[Record extracts]
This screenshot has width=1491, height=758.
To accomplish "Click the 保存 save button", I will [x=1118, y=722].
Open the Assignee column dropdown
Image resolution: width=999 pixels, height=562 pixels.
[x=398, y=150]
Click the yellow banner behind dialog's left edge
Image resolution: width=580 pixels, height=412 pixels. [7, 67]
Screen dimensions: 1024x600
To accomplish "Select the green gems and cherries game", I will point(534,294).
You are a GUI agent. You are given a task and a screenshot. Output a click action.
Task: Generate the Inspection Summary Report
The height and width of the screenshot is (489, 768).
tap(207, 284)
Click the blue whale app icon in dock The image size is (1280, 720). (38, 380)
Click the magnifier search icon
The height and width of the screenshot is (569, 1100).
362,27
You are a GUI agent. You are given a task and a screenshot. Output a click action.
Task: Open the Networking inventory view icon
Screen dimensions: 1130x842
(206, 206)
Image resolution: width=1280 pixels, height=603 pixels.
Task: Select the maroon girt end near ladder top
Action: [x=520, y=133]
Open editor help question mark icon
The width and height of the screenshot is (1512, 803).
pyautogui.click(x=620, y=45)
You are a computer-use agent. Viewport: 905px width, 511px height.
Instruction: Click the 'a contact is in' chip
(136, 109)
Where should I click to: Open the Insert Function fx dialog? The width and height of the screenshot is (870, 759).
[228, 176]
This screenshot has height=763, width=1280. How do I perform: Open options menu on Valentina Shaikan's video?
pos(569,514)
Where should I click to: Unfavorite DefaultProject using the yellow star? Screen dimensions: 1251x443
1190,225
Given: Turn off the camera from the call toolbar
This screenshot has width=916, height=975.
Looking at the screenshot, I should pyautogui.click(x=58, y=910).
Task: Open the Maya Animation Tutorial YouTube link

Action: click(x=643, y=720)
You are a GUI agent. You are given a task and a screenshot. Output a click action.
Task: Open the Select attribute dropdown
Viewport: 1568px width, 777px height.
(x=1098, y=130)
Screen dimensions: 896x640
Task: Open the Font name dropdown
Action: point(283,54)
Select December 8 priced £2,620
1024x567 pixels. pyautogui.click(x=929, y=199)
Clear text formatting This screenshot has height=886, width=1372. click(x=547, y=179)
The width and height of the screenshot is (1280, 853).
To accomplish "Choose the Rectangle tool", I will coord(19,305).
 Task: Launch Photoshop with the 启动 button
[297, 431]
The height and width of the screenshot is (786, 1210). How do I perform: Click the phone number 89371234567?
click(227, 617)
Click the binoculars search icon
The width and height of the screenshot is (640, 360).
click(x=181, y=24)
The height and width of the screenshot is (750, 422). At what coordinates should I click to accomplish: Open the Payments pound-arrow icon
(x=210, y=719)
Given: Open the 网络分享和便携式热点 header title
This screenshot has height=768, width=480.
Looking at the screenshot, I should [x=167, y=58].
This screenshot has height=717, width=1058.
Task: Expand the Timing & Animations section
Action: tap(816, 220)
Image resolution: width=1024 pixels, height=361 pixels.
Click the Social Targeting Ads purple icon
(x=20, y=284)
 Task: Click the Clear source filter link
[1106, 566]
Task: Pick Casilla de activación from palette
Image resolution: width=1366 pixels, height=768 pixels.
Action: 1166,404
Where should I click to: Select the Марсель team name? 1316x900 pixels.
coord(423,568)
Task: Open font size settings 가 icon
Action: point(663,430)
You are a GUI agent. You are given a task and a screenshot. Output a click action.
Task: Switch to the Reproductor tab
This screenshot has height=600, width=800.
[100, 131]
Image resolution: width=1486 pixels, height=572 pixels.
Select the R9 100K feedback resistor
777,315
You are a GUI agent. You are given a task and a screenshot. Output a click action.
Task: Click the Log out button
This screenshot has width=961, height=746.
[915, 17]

[What this task involves]
Copy down the complete data exactly as supplied.

[Expected output]
This screenshot has width=1491, height=758.
To accomplish "Click the 保存 save button", I will [x=1118, y=722].
Open the Assignee column dropdown
Image resolution: width=999 pixels, height=562 pixels.
[x=398, y=150]
Click the yellow banner behind dialog's left edge
Image resolution: width=580 pixels, height=412 pixels. [7, 67]
Screen dimensions: 1024x600
To accomplish "Select the green gems and cherries game", I will point(534,294).
You are a GUI agent. You are given a task and a screenshot. Output a click action.
Task: Generate the Inspection Summary Report
The height and width of the screenshot is (489, 768).
tap(207, 284)
Click the blue whale app icon in dock The image size is (1280, 720). (38, 380)
Click the magnifier search icon
The height and width of the screenshot is (569, 1100).
362,27
You are a GUI agent. You are given a task and a screenshot. Output a click action.
Task: Open the Networking inventory view icon
Screen dimensions: 1130x842
(206, 206)
Image resolution: width=1280 pixels, height=603 pixels.
Task: Select the maroon girt end near ladder top
Action: [x=520, y=133]
Open editor help question mark icon
The width and height of the screenshot is (1512, 803).
pyautogui.click(x=620, y=45)
You are a computer-use agent. Viewport: 905px width, 511px height.
Instruction: Click the 'a contact is in' chip
(136, 109)
Where should I click to: Open the Insert Function fx dialog? The width and height of the screenshot is (870, 759).
[228, 176]
This screenshot has height=763, width=1280. How do I perform: Open options menu on Valentina Shaikan's video?
pos(569,514)
Where should I click to: Unfavorite DefaultProject using the yellow star? Screen dimensions: 1251x443
1190,225
Given: Turn off the camera from the call toolbar
This screenshot has width=916, height=975.
Looking at the screenshot, I should pyautogui.click(x=58, y=910).
Task: Open the Maya Animation Tutorial YouTube link

Action: click(x=643, y=720)
You are a GUI agent. You are given a task and a screenshot. Output a click action.
Task: Open the Select attribute dropdown
Viewport: 1568px width, 777px height.
(x=1098, y=130)
Screen dimensions: 896x640
Task: Open the Font name dropdown
Action: point(283,54)
Select December 8 priced £2,620
1024x567 pixels. pyautogui.click(x=929, y=199)
Clear text formatting This screenshot has height=886, width=1372. click(x=547, y=179)
The width and height of the screenshot is (1280, 853).
To accomplish "Choose the Rectangle tool", I will coord(19,305).
 Task: Launch Photoshop with the 启动 button
[297, 431]
The height and width of the screenshot is (786, 1210). How do I perform: Click the phone number 89371234567?
click(227, 617)
Click the binoculars search icon
The width and height of the screenshot is (640, 360).
click(x=181, y=24)
The height and width of the screenshot is (750, 422). At what coordinates should I click to accomplish: Open the Payments pound-arrow icon
(x=210, y=719)
Given: Open the 网络分享和便携式热点 header title
This screenshot has height=768, width=480.
Looking at the screenshot, I should [x=167, y=58].
This screenshot has height=717, width=1058.
Task: Expand the Timing & Animations section
Action: tap(816, 220)
Image resolution: width=1024 pixels, height=361 pixels.
Click the Social Targeting Ads purple icon
(x=20, y=284)
 Task: Click the Clear source filter link
[1106, 566]
Task: Pick Casilla de activación from palette
Image resolution: width=1366 pixels, height=768 pixels.
Action: 1166,404
Where should I click to: Select the Марсель team name? 1316x900 pixels.
coord(423,568)
Task: Open font size settings 가 icon
Action: point(663,430)
You are a GUI agent. You are given a task and a screenshot. Output a click action.
Task: Switch to the Reproductor tab
This screenshot has height=600, width=800.
[100, 131]
Image resolution: width=1486 pixels, height=572 pixels.
Select the R9 100K feedback resistor
777,315
You are a GUI agent. You are given a task and a screenshot. Output a click action.
Task: Click the Log out button
This screenshot has width=961, height=746.
[915, 17]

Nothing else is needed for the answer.